I had an issue with Glasswire, so I had to uninstall and cleanly reinstall. Wanting to find out how much data a test at speedtest.net used, I went to their page, cleared my data in Glasswire, and ran the test. The following was the result, and it shows that a single test used 76MB. ONE TEST! If only the problem with testmy.net was no longer a problem.
You're right Gabe. I noticed that a while back with my phone which has the speedtest app. The speedtest.net auto adjusts file size according to quality of connection.
To provide supporting info, I just ran a few tests. Testing 4G LTE at 102 dBm netted 12.96 down/ 4.3 up Mbps while using 22.5 MB. At 112 dBm getting 2.11 & 0.58 Mbps, only 4.6 MB was used. Switching to wifi on the satellite gave me 30.4 and 6.07 Mbps while consuming 40.3 MB. At 40+ Mbps, 70+ MB per test sounds just about right.
At the primetime G4 speed I used to get and the speeds all the users of badly broken G5 are getting now, it would probably consume about 100 KB
Hey Gabe
I was testing out speedtest.net and probably flew through 3GB yesterday on our Gen5 I did figure out that when testing 2 different devices I was getting drastically different speeds. Upon checking the server, the devices were picking 2 different servers and when placed on the same ones, produced parallel results. Just something to look out for.
Anyway, our engineers have been testing out 'testmy.net' lately and this morning mentioned that it was looking steady, at least on the Jupiter 2 (E19) units they have set up. I haven't had a chance to play around with it this morning (and I'm pretty sure we're out of data...) but maybe you can give it a go and see if it is still wonky?
~Amanda
Noticed on Tuesday that TestMy was more reliable wrt speed consistency as well as latency. Turns out they had been reporting latency in the 200s for quite some time.

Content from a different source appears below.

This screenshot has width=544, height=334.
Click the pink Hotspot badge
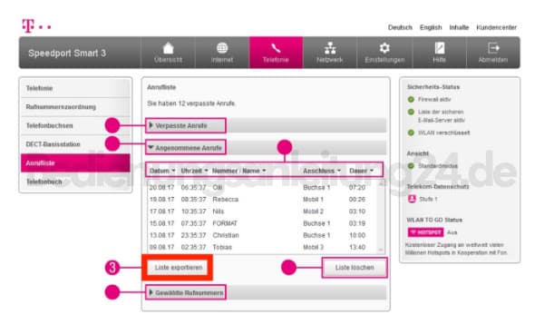coord(426,232)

Now it's much closer to the 600s, which is probably where it should be.
Edit: Sorry. Wednesday... easy to lose track. Anyway, just checked everything against hnsspeedtest and the Terminal/Gateway Connectivity Test. TestMy and Hughes very similar wrt Down/Up/Ping now.
I, too, noticed the other day that TMN seemed to be working properly and giving more accurate results than it recently had been. No more of that "choking" I was seeing. Hopefully it lasts.
Edit: Just tried it again a couple of times and it worked the way it should. I'll try it a few times over the weekend, as well.
I don't know what to believe other than throughput meter and speedtest.net is reporting higher speed. My throughput meter verifies the higher speed. Does seem for me at least on Gen 4 that TMN reports lower than what is actually available speed wise.
Back to back test results:
The thing that bears watching is the amount of data Speedtest uses, as @GabeU noted.
I'd be less tempted to hit that button more than once a day if I knew it was using 3x the data TestMy was.
@MarkJFine wrote:The thing that bears watching is the amount of data Speedtest uses, as @GabeU noted.
I'd be less tempted to hit that button more than once a day if I knew it was using 3x the data TestMy was.
Not really the point for me. Trying to detrmine the speed available is what I try to detrmine by speed tests. The amount used is really not a factor. Maybe I'm confused once more about what we're talking about.
Once more, Speedtest.net is reporting higher speed along with my throughput meter. TMN is reporting lower. I thought we were talking about which is more accurate. At least for me on Gen 4, Speedtest.net seems to be reporting higher verified speed.
I think one of the main differences between Speedtest and Testmy is that Speedtest gives a result of what your speed was at the end of the test, whereas TMN gives a result as an average of the whole test. So, when taking this difference into consideration, they both appear to be accurate when compared to Networx, or at least with how they're giving the results.